Therapy- What It Is and Why I Go
I shared something a while back on Instagram about going to therapy myself and also taking my children. I was overwhelmed with questions and support and I guess I didn’t even realize there was such a huge stigma. My kids go. I go. Every married couple should go. Therapy is not anything to be ashamed of- it changes lives.
Since many of you had questions about what kinds of therapy are available and how to find a good therapist, I thought I’d share a brief breakdown of the answers to those questions here. This is not intended to be a definitive list of the types of therapy that are out there. This is merely a place to get started and to help you see that there are so many options available for help!
Marriage & Family Therapy:
You may have heard about these specialties when it comes to therapy or counseling. The major goals of these types of therapy are to help family members (either parents and children or just adults in a committed relationship) identify how specific behaviors affect others. Through therapy and counseling, the goal is to learn new ways of relating to each other, resolve conflicts, and open lines of communication between everyone in the family/relationship.
The most common time to seek out therapy or counseling for these situations is usually when you are struggling. But, according to therapists, the best time to seek out help is before you are in trouble. Therapy can be helpful for any couple or family. No matter how solid or happy your relationship is. It’s more helpful, of course, when you are both in a place where you want to work on your relationship to make it the best it can be. The most common issues that marriage counselors see usually relate to communication issues, a lack of trust between partners, or disagreeing about core values (religion, money, children, etc.).
We form addictions to numb us from painful emotions. This obviously doesn’t work because when we protect ourselves from feeling any painful emotions, we also close off our ability to feel joy, happiness, love, connection, peace, etc. Addictions can take many forms. We tend to think of addictions only in terms of drugs, alcohol, or the use of other harmful substances. But you can become addicted to anything.
I saw a picture recently of something called the Addiction Tree. I love the visual of a tree for talking about addictions. You see, there’s always a common root to our addictions, we are numbing something we don’t want to feel. How we do this numbing is represented by the many branches of the tree. I was surprised to see that some branches of the addiction tree were labeled with activities that you wouldn’t think of as being addictive. Even things like exercise, work, or food can become addictions if we use them to numb ourselves from feeling pain. Seeking out addiction therapy can take many forms, from meeting with a therapist or counselor to receiving in-patient treatment at a licensed facility.

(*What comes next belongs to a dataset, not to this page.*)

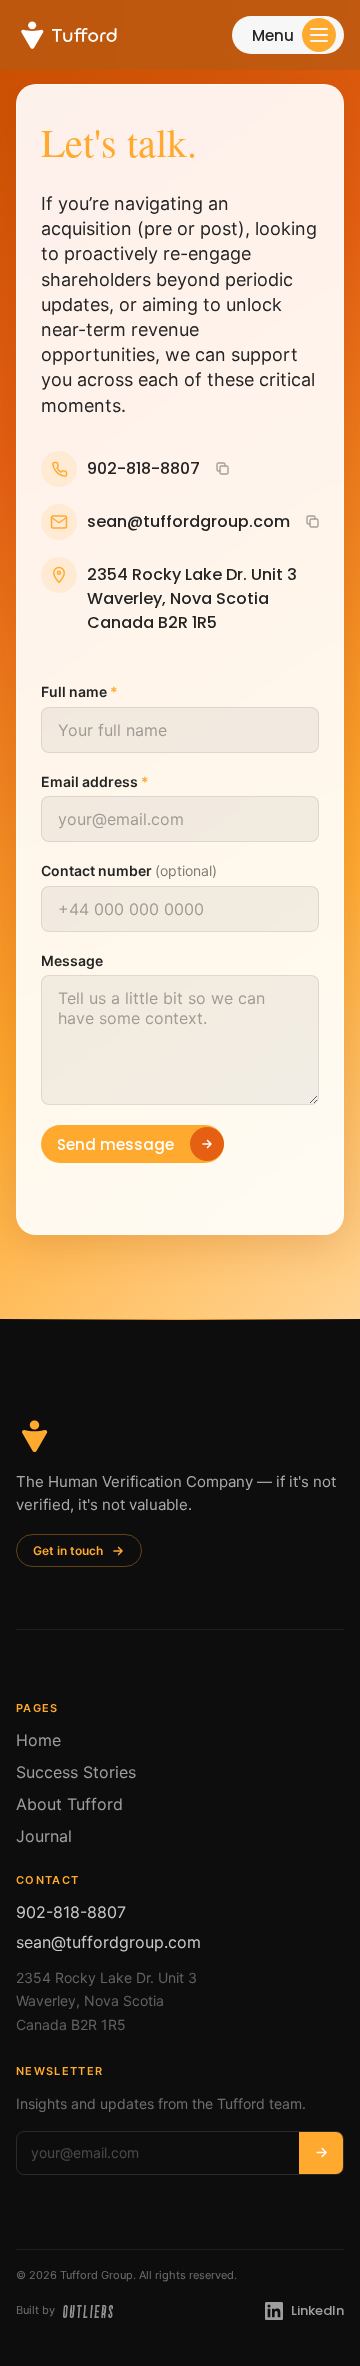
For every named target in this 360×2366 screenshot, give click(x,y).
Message (72, 959)
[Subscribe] (321, 2153)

Therapy for Depression/Anxiety:
This type of therapy is becoming more and more common. Coping with depression/anxiety can also cause you to become addicted to substances or behaviors in order to cope with your anxieties. Many of us women nowadays are recognizing that we are not ok, and that is such a huge step forward. When we talk about the things that are causing us to feel depressed or anxious, it takes the power away from those situations and feelings. It can be really hard to cope with all that we expect out of ourselves in the modern world we live in. We see images online of perfect smiles, beautiful homes, gorgeous clothing, etc. and we feel like we can never measure up to these unattainable ideals. I know. I’ve been there.
This past year as I’ve dealt with the aftermath of my divorce and the realities of becoming a single mom, I’ve struggled to cope at times. It can be hard to admit you are struggling to your friends and family. It’s even harder to admit it to the internet. But I believe it’s important to talk about these issues no matter how hard it is right now.
How to Find a Good Therapist:
I know that the idea of trying to find a good therapist can feel overwhelming. It can even feel too hard to accomplish if you are really struggling with something in your life. Here are a few tips I’ve read to help you if you are looking for a therapist:
- Ask friends/family for recommendations. Many times our friends and family can give us recommendations that will help us find a therapist that will be a good fit for us in our life. After all, they tend to know us better than the general public, right?
- Ask your medical doctor for recommendations and referrals. Because your medical doctor works in the healthcare field, they know many other doctors and counselors. It can be a good idea to see if they have anyone they would refer you to so you can begin to heal.
- Call around and talk to different therapists to find a good fit. It’s ok to shop around when looking for a therapist. In fact, it’s encouraged. Don’t feel awkward or nervous about trying out a few different therapists to see who will be the best fit for you and your specific situation. In therapy, one size does not fit all.
- Check out Therapists’ websites. With everything moving online nowadays, you can find lots of information online regarding therapists in your area. Check out the websites of the therapists you are curious about. You may find exactly what you’re looking for.
Remember, you aren’t looking for a friend. You want to be able to learn from them and have the opportunity to see yourself in a new way.
I hope these simple tips help you as you navigate the world of therapists and therapy. I truly believe therapy has helped me work through things that have happened in my life in healthier ways. Oftentimes I am validated in hard decisions or told I need to be kinder to myself or others. Therapy has helped me so much! Have you ever been to therapy? Have you ever sent your kids?